I wake up in the morning and go to bed at night with him on my mind! He has inspired things in me that I never thought I would feel, some things that I thought were long dead have been resurrected and intensified to such a degree that it's sometimes very distracting! I fear myself crossing over in to some realm I can't bring myself back from but I'm not sure I'd want to!

I feel I have improved tremendously in all aspects of my life, mentally, physically, creatively, and spiritually. Is not love suppose to be a renewal of spirit and soul, mind and body?

I think in reality he fits what all of us as women want, from the time we are old enough to be attracted to the opposite sex and beyond! It's like I've always loved him even before I knew him! (I actually think that's in a song somewhere) He was set somewhere in my mind, soul and heart a long time ago and I knew I would know him when I saw him!

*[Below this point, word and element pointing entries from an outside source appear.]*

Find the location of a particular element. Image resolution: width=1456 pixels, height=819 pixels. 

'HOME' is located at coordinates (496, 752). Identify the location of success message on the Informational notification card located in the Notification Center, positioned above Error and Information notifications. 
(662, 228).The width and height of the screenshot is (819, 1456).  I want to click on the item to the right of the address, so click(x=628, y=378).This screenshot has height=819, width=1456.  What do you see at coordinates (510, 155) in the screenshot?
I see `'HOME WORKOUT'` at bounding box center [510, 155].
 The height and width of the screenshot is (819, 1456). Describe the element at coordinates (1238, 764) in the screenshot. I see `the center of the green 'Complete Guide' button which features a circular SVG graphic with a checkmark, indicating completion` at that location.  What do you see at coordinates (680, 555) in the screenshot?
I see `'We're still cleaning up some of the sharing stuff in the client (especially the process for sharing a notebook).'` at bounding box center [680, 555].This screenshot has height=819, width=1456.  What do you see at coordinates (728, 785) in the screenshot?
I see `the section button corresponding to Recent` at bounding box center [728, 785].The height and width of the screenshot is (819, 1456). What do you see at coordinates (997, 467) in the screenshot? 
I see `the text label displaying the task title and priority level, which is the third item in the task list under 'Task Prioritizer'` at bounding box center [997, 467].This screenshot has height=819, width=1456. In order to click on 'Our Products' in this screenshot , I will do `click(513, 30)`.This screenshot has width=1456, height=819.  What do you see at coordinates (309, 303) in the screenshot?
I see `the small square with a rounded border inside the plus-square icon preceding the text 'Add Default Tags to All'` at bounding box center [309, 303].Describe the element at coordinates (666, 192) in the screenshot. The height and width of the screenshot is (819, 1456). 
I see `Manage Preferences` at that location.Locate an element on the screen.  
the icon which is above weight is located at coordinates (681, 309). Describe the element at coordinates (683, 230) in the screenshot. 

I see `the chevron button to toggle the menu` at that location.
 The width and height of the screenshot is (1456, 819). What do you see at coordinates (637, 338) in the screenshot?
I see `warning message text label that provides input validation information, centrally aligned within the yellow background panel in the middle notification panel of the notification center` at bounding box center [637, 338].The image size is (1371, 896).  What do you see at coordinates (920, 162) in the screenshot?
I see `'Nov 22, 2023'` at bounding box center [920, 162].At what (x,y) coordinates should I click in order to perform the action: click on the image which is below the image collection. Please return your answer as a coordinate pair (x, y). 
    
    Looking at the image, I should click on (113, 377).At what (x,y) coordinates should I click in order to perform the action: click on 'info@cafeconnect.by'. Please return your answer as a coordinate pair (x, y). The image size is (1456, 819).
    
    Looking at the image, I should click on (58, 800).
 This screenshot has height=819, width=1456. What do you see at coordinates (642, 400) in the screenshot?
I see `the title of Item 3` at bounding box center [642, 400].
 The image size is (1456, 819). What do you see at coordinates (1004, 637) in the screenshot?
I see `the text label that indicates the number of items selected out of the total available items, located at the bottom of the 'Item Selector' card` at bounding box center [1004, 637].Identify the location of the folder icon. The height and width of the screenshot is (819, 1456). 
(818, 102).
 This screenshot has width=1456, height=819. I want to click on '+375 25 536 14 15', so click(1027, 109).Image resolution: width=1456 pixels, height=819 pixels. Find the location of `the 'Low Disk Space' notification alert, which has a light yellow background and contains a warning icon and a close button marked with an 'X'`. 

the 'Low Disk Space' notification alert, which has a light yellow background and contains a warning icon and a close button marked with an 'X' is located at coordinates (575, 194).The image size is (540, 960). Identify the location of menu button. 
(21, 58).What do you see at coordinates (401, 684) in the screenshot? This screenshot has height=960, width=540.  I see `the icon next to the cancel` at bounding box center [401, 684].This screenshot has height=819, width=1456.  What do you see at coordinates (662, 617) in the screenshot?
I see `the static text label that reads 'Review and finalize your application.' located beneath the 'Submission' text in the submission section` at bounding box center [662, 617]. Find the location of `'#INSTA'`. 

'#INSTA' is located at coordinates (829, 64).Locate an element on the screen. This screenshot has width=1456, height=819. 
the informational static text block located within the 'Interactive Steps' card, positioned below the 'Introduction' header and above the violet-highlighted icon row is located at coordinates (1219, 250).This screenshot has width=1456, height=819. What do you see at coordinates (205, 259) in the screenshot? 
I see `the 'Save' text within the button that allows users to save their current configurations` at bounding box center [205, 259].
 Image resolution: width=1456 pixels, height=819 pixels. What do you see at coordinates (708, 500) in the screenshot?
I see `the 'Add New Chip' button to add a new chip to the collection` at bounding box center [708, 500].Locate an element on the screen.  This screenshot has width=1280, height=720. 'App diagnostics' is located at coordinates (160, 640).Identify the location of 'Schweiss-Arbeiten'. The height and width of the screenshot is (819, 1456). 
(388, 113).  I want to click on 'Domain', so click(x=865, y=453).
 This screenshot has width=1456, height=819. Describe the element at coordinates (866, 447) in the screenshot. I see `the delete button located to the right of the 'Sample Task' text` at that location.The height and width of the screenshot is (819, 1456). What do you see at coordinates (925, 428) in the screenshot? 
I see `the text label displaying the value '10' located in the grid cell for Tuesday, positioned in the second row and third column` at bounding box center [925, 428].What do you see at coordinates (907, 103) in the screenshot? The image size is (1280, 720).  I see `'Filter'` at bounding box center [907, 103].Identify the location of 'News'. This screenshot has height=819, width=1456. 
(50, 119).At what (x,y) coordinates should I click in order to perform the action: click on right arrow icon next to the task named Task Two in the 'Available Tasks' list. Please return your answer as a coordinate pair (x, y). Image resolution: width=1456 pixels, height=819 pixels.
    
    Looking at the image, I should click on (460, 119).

So he kindly and generously gives of himself to each of us in scattered increments, with all the pictures, the come hither gazes in to the camera, his love for his fans and how he hugs us when we are there with him and he hugs us when we are not! He gives us back his love, all that he can. If he has a personal love life, we don't see it, he keeps it hidden from us so as not to break our hearts!

For now, I'll go along as I am doing, forming and molding some new existance out of the old one. Getting use to my new perspectives on things and the resurrection of some old ones! I cannot thank him enough for what he has done for me and at the same time, I could look at him and tell him in the same breath how much I adore him and "hate" him for entrapping my heart like this and that I don't have him tangible, to hold, to show him how I feel! I know I'm not alone in that sentiment here and Gerry would be the first one to tell you to "stop talking about it and bring it on!"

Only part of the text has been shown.